_Dataset extract_.
—————
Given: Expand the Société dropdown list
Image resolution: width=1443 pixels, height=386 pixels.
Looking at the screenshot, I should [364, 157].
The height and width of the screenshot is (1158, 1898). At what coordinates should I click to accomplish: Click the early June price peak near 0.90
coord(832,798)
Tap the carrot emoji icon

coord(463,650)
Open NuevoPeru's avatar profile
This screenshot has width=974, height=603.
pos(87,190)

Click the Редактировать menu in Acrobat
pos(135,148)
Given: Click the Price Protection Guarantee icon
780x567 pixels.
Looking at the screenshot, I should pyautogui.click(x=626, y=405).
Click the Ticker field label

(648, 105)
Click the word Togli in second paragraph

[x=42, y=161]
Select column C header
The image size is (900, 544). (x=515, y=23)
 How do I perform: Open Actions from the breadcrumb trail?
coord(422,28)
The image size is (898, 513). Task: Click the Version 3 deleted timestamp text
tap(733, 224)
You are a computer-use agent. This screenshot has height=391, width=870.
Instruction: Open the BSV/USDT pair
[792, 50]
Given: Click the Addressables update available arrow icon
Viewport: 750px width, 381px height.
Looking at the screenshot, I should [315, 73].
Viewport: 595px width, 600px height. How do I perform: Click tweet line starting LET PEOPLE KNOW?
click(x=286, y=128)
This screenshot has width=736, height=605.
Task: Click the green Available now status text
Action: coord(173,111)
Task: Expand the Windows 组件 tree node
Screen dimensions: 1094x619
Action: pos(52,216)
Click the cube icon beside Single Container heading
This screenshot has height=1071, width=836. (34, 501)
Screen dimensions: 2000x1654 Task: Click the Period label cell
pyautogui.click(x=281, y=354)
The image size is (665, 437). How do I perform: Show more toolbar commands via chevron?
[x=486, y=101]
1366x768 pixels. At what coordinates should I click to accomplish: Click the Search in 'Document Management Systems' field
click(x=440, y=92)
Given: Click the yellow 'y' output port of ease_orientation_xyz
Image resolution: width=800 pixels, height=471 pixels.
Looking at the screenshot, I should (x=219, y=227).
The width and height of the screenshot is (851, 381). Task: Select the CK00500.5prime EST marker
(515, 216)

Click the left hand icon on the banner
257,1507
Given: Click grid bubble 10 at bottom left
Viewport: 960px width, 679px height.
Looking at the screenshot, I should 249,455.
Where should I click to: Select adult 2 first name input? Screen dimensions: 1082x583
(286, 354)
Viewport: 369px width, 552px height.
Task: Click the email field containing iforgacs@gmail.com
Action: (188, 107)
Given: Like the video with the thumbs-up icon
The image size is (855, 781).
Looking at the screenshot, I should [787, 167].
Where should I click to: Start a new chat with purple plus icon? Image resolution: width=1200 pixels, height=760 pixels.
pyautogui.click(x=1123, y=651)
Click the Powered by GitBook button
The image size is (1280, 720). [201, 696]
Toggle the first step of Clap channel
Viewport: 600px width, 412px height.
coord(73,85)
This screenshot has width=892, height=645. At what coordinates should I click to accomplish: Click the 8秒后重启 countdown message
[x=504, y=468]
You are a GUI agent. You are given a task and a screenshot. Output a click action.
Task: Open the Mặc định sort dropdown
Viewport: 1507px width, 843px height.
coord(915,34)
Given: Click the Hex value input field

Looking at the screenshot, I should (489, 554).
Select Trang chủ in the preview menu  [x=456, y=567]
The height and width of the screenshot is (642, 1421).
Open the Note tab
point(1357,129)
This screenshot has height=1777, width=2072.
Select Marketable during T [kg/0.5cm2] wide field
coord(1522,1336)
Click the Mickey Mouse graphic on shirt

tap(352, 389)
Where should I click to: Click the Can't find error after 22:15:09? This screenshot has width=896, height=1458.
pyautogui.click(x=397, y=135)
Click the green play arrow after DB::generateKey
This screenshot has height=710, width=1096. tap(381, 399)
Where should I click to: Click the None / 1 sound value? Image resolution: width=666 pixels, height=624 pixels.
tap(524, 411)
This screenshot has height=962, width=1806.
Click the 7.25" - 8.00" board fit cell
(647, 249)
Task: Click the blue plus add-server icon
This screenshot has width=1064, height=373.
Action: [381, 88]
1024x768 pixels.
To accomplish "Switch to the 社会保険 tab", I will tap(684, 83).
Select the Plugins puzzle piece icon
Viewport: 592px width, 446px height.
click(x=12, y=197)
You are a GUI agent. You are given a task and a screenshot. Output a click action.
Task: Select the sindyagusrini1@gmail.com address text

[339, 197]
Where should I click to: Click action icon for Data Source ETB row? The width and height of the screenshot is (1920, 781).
—————
_What you are asked to do_. Starting from the records above, filter out all lines except those containing the word "dropdown".

_Solved problem_.
Given: Expand the Société dropdown list
Task: Open the Mặc định sort dropdown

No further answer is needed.